Her words stirred something inside of me that had been dormant for decades. From a young age, I’ve loved being curious and creative. I hyper-focused on one form of art, dance always taking to the spotlight. I loved it, I was good enough to land professional work doing it, and it certainly gave me a life I truly loved living. But tucked away, hidden in the cracks, was my need to express myself in other ways. I’d allowed my body to pay the bills, but it was the stories inside of me that I was too afraid to bring to the light.

Since the age of fifteen, I’ve written a countless number of stories, plays, and screenplays. It wasn’t until I became ill that I allowed myself to openly share some written words with the world. Well, not totally true. I wrote a book at sixteen, but it is awful, something I wish could be erased from existence.

Yet that desire to write, to create, has never left me. I just never allowed myself to explore that part as a realistic piece of value in my life.

“I understand now why so many writers and artists, while in the thick of illness, became memoirists. It provided a sense of control, a way to reshape your circumstances on your own terms, in your own words.

That same summer that I read Suleika’s story, I realized how much I wanted to write my own. I was suffering through a flare and about to have a third hip surgery. I didn’t understand my purpose any longer, but one thing became suffocatingly clear. I had to leave. I had to write.

“My time in India has given me a glimpse into how travel can hurtle you out of the old ways of being and create conditions for new ones to emerge.”

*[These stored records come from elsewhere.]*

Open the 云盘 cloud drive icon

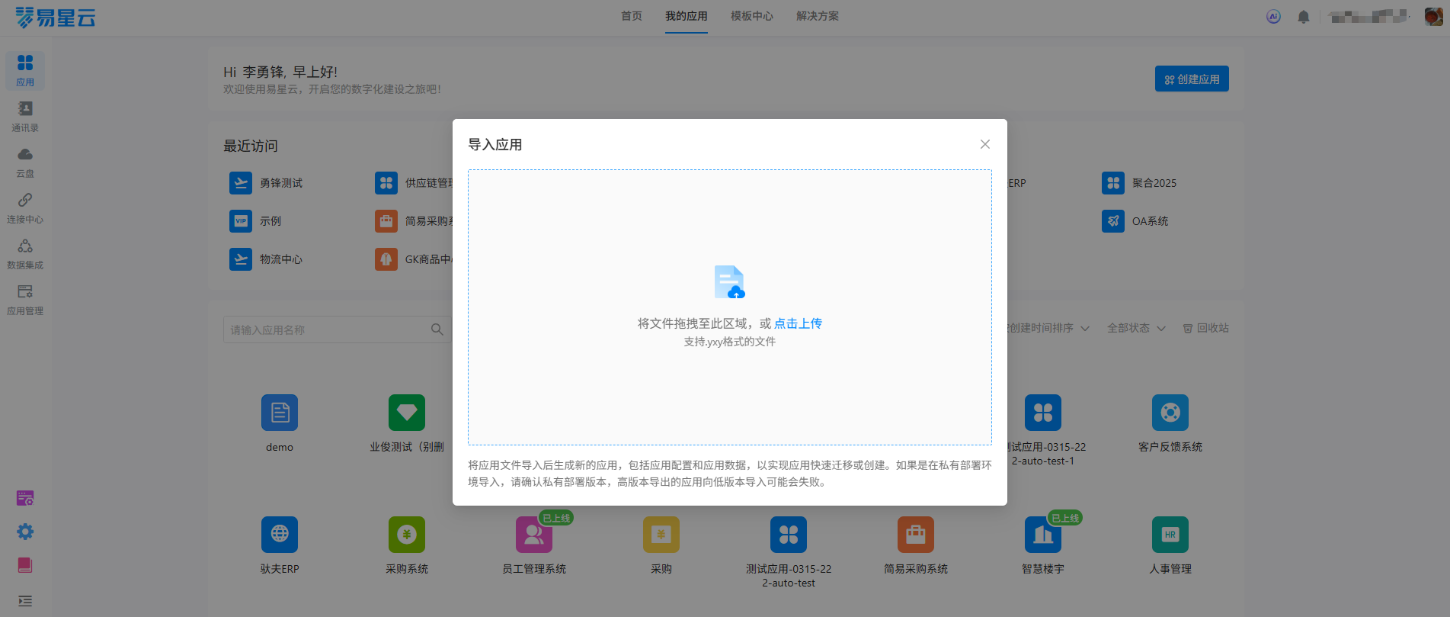coord(25,162)
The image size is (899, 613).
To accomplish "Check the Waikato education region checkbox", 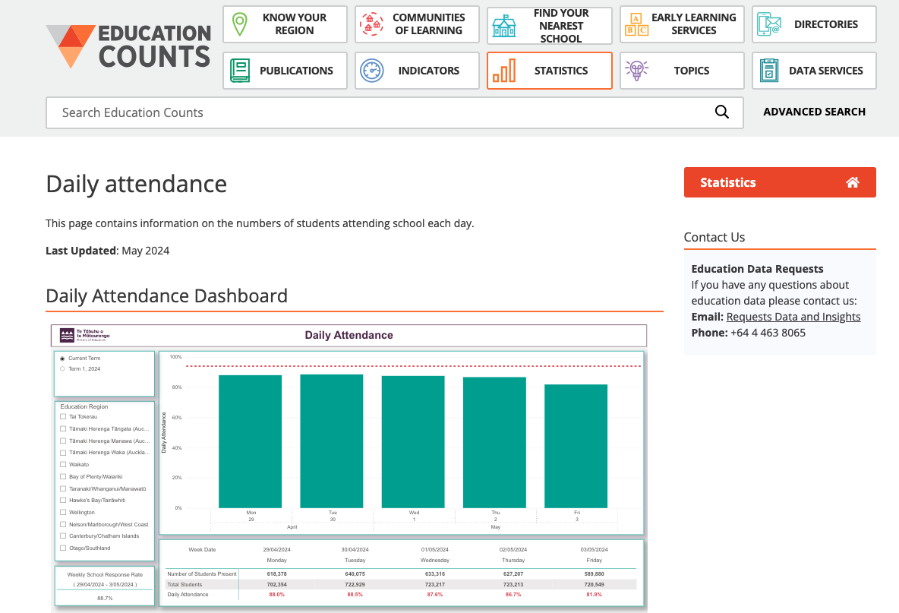I will coord(62,464).
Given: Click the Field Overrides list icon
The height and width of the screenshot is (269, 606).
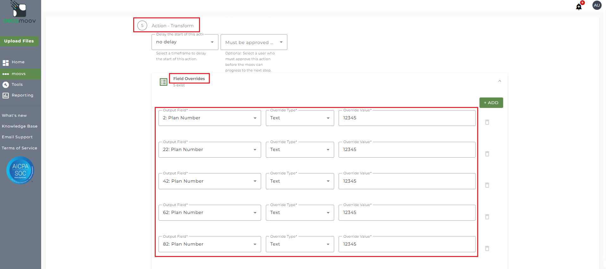Looking at the screenshot, I should coord(163,82).
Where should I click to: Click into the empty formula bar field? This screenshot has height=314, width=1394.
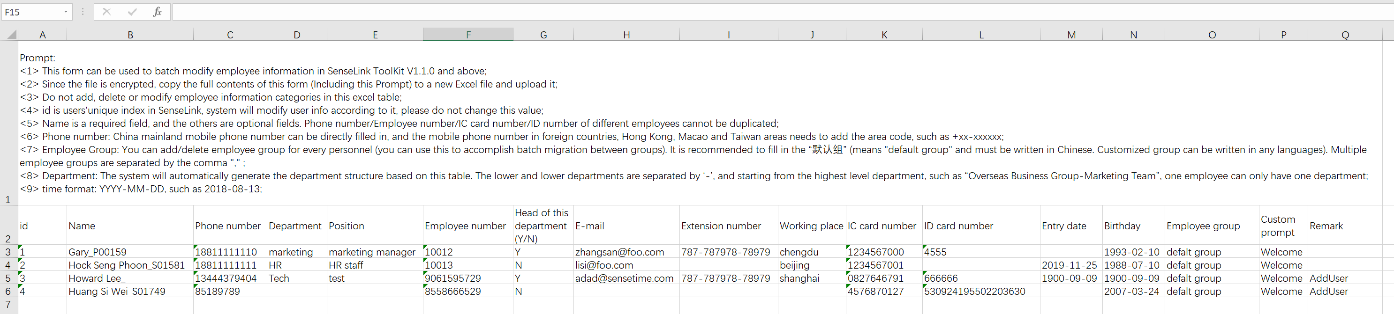(758, 12)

It’s really true. Much like an etch-a-sketch, I shook my dormant dreams out of the depression they were in and found myself in places that brought me back to life. What many do not realize though is, during that time, I was writing my own memoir. I wrote in cafes, on my rented couches, and in a stranger’s bed, shedding the lining of every painful memory and blissful revelation that creating my first documentary had given me. I wrote one to two thousands words a day. It was heaven. I didn’t know exactly where my life was heading (just coddiwompling), but I knew it was somehow worth the confusion and blind will of following my heart and gut. Society has engrained in me to be responsible, to set risk aside, but this summer taught me the most valuable lesson of all: that life is short.

And during this summer, Suleika was informed that her cancer has come back. She is no longer in remission, but once again fighting for her life.

I guess that is what I’m doing, too, just in a more preemptive state.

Once I got back home this summer, caving into taking Dupixent and realizing what the word remission truly means, I couldn’t find the space to edit my memoir — because my story isn’t over. As my skin cleared in a way it never had before, so had my blanket of comfort. I know my days are numbered on this drug. It can stop working at any moment and my remission will be over. I have no idea how my body will react. So, right now, no matter the madness it may paint to others, I am going to make this life count. At any cost. At any cost.

“Facing my mortality had stripped away any concerns about being cool, and it did not feel embarrassing or too earnest to say that I hoped to make a difference. I wanted, in my own way, however small, to contribute something to the world. To leave more than I took.”

That’s why this second documentary means so much to me. It is the umbilical chord to the marrow I wish to leave behind. And once it’s finished, maybe then I can finish my own story. Maybe then I’ll have the right ending on the page.

But for now, my heart is rooted in the garden of this film. Come rain or shine, it will find a way to the surface. I want to play big and get my hands dirty. I want to sew our suffering into a blossoming center of solace for those not yet born. It is unbelievably scary, and there are moments where I second guess the hell out of myself, but — life is short. Fear makes it even shorter, and there is no time for dwelling on the dark “what ifs”. There is only space for the magic.

2 responses to “In Remission”

  1. I love you! ❤

  2. […] last is Suleika Jaouad. I spoke about her in my last post — a cancer survivor and writer who turned her pain into purpose. She is now, once again, […]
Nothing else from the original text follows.